原文:
Assume you have a method isSubstring which checks if one word is a substring of another. Given two strings, s1 and s2, write code to check if s2 is a rotation of s1 using only one call to isSubstring ( i.e., “waterbottle” is a rotation of “erbottlewat”).
译文:
假设你有一个isSubstring函数,可以检测一个字符串是否是另一个字符串的子串。 给出字符串s1和s2,只使用一次isSubstring就能判断s2是否是s1的旋转字符串, 请写出代码。旋转字符串:"waterbottle"是"erbottlewat"的旋转字符串。
解答:
如果s1是s2的旋转字符串,那么我们一定能找到一个切割点将s1分割成xy,并且yx等于s2。例如:
s1 = xy = waterbottle x = wat y = erbottle s2 = yx = erbottlewat
那么我们可以知道yx一定是xyxy的一个子串,也就是说,s2一定是s1s1的子串。
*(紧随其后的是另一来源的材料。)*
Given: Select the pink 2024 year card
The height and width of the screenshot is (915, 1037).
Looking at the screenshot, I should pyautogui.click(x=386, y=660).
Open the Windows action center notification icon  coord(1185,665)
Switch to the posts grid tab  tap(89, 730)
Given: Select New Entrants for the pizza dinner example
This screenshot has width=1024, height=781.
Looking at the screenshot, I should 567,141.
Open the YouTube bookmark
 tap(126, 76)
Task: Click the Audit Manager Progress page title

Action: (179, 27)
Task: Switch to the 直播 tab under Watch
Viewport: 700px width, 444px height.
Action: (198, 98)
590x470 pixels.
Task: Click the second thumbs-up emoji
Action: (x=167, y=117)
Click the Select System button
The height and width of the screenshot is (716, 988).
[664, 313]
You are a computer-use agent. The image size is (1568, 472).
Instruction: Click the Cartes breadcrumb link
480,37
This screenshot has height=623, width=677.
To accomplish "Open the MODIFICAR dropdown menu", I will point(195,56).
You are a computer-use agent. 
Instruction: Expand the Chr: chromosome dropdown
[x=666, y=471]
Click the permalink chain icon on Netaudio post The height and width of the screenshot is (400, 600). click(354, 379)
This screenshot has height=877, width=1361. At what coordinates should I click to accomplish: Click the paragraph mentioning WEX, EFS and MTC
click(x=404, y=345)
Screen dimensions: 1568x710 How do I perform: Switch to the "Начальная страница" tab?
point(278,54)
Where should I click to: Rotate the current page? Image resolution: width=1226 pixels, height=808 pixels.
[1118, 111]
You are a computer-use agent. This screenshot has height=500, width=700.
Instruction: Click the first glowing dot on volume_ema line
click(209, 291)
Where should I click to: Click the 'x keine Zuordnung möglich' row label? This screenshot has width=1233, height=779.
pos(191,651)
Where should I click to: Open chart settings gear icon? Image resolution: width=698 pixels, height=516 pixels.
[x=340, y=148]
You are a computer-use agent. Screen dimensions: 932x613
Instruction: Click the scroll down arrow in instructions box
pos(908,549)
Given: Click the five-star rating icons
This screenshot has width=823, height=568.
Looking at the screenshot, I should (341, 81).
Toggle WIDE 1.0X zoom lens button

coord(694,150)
所以这个题目的解法也就一目了然了。
public class Main { public static boolean isSubstring(String s1, String s2) { if(s1 == null || s2 == null) return false; if(s1.contains(s2)) return true; else return false; } public static boolean isRotation(String s1, String s2) { return isSubstring(s1+s1,s2); } public static void main(String args[]) { String s1 = "waterbottle"; String s2 = "erbottlewat"; System.out.println(isRotation(s1,s2)); } }